** Opening Passage to read block **

Personal information
- Born: 23 March 1986 (age 40)
- Original team: Diamond Creek (VFL Women's)
- Draft: No. 110, 2016 AFL Women's draft
- Debut: Round 1, 2017, Carlton vs. Collingwood, at Ikon Park
- Height: 168 cm (5 ft 6 in)
- Position: Midfielder

Playing career^{1}
- Years: Club / Games (Goals)
- 2017–2021: Carlton / 36 (7)
- 2022 (S6): Greater Western Sydney / 09 (2)
- Total:  / 45 (9)
- ^{1} Playing statistics correct to the end of the 2022 season.

Career highlights
- Carlton best and fairest: 2018;

= Katie Loynes =

Australian rules footballer

Katie Loynes (born 23 March 1986) is a retired Australian rules footballer who played for Carlton and Greater Western Sydney in the AFL Women's (AFLW) competition.

==AFLW career==
Loynes was drafted by Carlton with the club's fourteenth selection and the one hundred and tenth overall in the 2016 AFL Women's draft. She made her debut in Round 1, 2017, in the club and the league's inaugural match at Ikon Park against . At the end of the 2018 season, she was the joint winner of the club best and fairest alongside Breann Moody. Loynes was delisted by Carlton at the conclusion of the 2021 season. A few weeks later it was announced that she joined Greater Western Sydney. In April 2022, Loynes retired after 45 AFLW games.

==Personal life==
She is a teacher at Mordialloc College, a Secondary School in Melbourne's South-East. She teaches Physical Education and Health and Human Development.

** Closing Passage to read block **
** Opening Records supplied block **

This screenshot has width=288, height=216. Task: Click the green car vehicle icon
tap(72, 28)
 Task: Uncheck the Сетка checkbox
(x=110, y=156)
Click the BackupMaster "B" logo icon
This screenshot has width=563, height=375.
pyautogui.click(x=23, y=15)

** Closing Records supplied block **

■ **Exercise**:
Retype the whole text about Katie Loynes word for word, from "Personal information" through its last line. The entries are separate material and are not part of the text about Katie Loynes.

■ **Result of the exercise**:
Personal information
- Born: 23 March 1986 (age 40)
- Original team: Diamond Creek (VFL Women's)
- Draft: No. 110, 2016 AFL Women's draft
- Debut: Round 1, 2017, Carlton vs. Collingwood, at Ikon Park
- Height: 168 cm (5 ft 6 in)
- Position: Midfielder

Playing career^{1}
- Years: Club / Games (Goals)
- 2017–2021: Carlton / 36 (7)
- 2022 (S6): Greater Western Sydney / 09 (2)
- Total:  / 45 (9)
- ^{1} Playing statistics correct to the end of the 2022 season.

Career highlights
- Carlton best and fairest: 2018;

= Katie Loynes =

Australian rules footballer

Katie Loynes (born 23 March 1986) is a retired Australian rules footballer who played for Carlton and Greater Western Sydney in the AFL Women's (AFLW) competition.

==AFLW career==
Loynes was drafted by Carlton with the club's fourteenth selection and the one hundred and tenth overall in the 2016 AFL Women's draft. She made her debut in Round 1, 2017, in the club and the league's inaugural match at Ikon Park against . At the end of the 2018 season, she was the joint winner of the club best and fairest alongside Breann Moody. Loynes was delisted by Carlton at the conclusion of the 2021 season. A few weeks later it was announced that she joined Greater Western Sydney. In April 2022, Loynes retired after 45 AFLW games.

==Personal life==
She is a teacher at Mordialloc College, a Secondary School in Melbourne's South-East. She teaches Physical Education and Health and Human Development.